### RECORDS SHOWN ###
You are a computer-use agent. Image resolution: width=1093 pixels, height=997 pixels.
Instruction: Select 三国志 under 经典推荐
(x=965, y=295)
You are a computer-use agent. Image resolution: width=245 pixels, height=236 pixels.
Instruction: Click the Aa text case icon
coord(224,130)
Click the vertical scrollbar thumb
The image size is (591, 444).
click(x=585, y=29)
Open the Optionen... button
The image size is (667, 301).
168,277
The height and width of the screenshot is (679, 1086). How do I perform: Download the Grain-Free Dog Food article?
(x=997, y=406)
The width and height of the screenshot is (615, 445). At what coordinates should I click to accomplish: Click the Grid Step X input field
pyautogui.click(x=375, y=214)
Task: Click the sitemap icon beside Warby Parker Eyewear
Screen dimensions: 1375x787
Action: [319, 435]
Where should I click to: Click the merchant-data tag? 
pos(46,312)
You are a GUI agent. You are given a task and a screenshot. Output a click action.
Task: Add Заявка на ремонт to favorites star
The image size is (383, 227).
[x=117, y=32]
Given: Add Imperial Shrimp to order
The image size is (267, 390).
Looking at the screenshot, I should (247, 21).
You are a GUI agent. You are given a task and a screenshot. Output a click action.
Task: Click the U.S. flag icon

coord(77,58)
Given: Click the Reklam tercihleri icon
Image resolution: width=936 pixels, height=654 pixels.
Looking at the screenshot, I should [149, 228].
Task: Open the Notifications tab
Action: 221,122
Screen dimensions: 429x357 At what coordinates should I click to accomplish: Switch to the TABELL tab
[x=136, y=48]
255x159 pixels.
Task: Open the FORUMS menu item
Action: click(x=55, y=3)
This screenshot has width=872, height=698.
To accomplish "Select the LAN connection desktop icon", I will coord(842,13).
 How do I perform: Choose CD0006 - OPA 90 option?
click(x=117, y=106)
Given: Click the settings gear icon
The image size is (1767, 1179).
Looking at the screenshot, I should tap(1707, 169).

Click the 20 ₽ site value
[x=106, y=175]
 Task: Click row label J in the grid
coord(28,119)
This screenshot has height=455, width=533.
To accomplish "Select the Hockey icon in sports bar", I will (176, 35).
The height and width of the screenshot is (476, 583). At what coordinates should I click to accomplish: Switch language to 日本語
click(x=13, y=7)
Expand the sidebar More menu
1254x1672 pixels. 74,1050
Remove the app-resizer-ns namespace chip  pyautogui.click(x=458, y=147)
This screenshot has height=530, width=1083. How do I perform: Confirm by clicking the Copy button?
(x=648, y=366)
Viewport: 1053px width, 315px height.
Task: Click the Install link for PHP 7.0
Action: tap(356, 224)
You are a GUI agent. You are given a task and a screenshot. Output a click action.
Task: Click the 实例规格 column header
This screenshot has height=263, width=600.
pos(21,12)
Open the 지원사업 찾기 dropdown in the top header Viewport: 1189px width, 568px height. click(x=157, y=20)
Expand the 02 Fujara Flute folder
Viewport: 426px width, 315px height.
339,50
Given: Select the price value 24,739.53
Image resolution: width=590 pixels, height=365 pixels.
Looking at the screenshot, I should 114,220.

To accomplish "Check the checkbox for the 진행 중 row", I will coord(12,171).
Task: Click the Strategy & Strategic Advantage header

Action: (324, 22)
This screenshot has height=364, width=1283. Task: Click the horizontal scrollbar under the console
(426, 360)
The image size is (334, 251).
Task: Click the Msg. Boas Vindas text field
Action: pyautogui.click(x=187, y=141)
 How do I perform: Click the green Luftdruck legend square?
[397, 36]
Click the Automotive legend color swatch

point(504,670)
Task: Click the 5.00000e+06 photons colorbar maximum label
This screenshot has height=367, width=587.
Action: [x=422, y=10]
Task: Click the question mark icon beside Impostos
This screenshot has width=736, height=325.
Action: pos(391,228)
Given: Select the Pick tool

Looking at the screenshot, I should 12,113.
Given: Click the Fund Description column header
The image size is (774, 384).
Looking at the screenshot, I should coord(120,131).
###
### DESCRIPTION OF THE TASK
Present every line of the records above as a numbered list, omitting any blank lines.

### WRITTEN ANSWER
1. You are a computer-use agent. Image resolution: width=1093 pixels, height=997 pixels.
2. Instruction: Select 三国志 under 经典推荐
3. (x=965, y=295)
4. You are a computer-use agent. Image resolution: width=245 pixels, height=236 pixels.
5. Instruction: Click the Aa text case icon
6. coord(224,130)
7. Click the vertical scrollbar thumb
8. The image size is (591, 444).
9. click(x=585, y=29)
10. Open the Optionen... button
11. The image size is (667, 301).
12. 168,277
13. The height and width of the screenshot is (679, 1086). How do I perform: Download the Grain-Free Dog Food article?
14. (x=997, y=406)
15. The width and height of the screenshot is (615, 445). At what coordinates should I click to accomplish: Click the Grid Step X input field
16. pyautogui.click(x=375, y=214)
17. Task: Click the sitemap icon beside Warby Parker Eyewear
18. Screen dimensions: 1375x787
19. Action: [319, 435]
20. Where should I click to: Click the merchant-data tag? 
21. pos(46,312)
22. You are a GUI agent. You are given a task and a screenshot. Output a click action.
23. Task: Add Заявка на ремонт to favorites star
24. The image size is (383, 227).
25. [x=117, y=32]
26. Given: Add Imperial Shrimp to order
27. The image size is (267, 390).
28. Looking at the screenshot, I should (247, 21).
29. You are a GUI agent. You are given a task and a screenshot. Output a click action.
30. Task: Click the U.S. flag icon
31. coord(77,58)
32. Given: Click the Reklam tercihleri icon
33. Image resolution: width=936 pixels, height=654 pixels.
34. Looking at the screenshot, I should [149, 228].
35. Task: Open the Notifications tab
36. Action: 221,122
37. Screen dimensions: 429x357 At what coordinates should I click to accomplish: Switch to the TABELL tab
38. [x=136, y=48]
39. 255x159 pixels.
40. Task: Open the FORUMS menu item
41. Action: click(x=55, y=3)
42. This screenshot has width=872, height=698.
43. To accomplish "Select the LAN connection desktop icon", I will coord(842,13).
44.  How do I perform: Choose CD0006 - OPA 90 option?
45. click(x=117, y=106)
46. Given: Click the settings gear icon
47. The image size is (1767, 1179).
48. Looking at the screenshot, I should tap(1707, 169).
49. Click the 20 ₽ site value
50. [x=106, y=175]
51.  Task: Click row label J in the grid
52. coord(28,119)
53. This screenshot has height=455, width=533.
54. To accomplish "Select the Hockey icon in sports bar", I will (176, 35).
55. The height and width of the screenshot is (476, 583). At what coordinates should I click to accomplish: Switch language to 日本語
56. click(x=13, y=7)
57. Expand the sidebar More menu
58. 1254x1672 pixels. 74,1050
59. Remove the app-resizer-ns namespace chip  pyautogui.click(x=458, y=147)
60. This screenshot has height=530, width=1083. How do I perform: Confirm by clicking the Copy button?
61. (x=648, y=366)
62. Viewport: 1053px width, 315px height.
63. Task: Click the Install link for PHP 7.0
64. Action: tap(356, 224)
65. You are a GUI agent. You are given a task and a screenshot. Output a click action.
66. Task: Click the 实例规格 column header
67. This screenshot has height=263, width=600.
68. pos(21,12)
69. Open the 지원사업 찾기 dropdown in the top header Viewport: 1189px width, 568px height. click(x=157, y=20)
70. Expand the 02 Fujara Flute folder
71. Viewport: 426px width, 315px height.
72. 339,50
73. Given: Select the price value 24,739.53
74. Image resolution: width=590 pixels, height=365 pixels.
75. Looking at the screenshot, I should 114,220.
76. To accomplish "Check the checkbox for the 진행 중 row", I will coord(12,171).
77. Task: Click the Strategy & Strategic Advantage header
78. Action: (324, 22)
79. This screenshot has height=364, width=1283. Task: Click the horizontal scrollbar under the console
80. (426, 360)
81. The image size is (334, 251).
82. Task: Click the Msg. Boas Vindas text field
83. Action: pyautogui.click(x=187, y=141)
84.  How do I perform: Click the green Luftdruck legend square?
85. [397, 36]
86. Click the Automotive legend color swatch
87. point(504,670)
88. Task: Click the 5.00000e+06 photons colorbar maximum label
89. This screenshot has height=367, width=587.
90. Action: [x=422, y=10]
91. Task: Click the question mark icon beside Impostos
92. This screenshot has width=736, height=325.
93. Action: pos(391,228)
94. Given: Select the Pick tool
95. Looking at the screenshot, I should 12,113.
96. Given: Click the Fund Description column header
97. The image size is (774, 384).
98. Looking at the screenshot, I should coord(120,131).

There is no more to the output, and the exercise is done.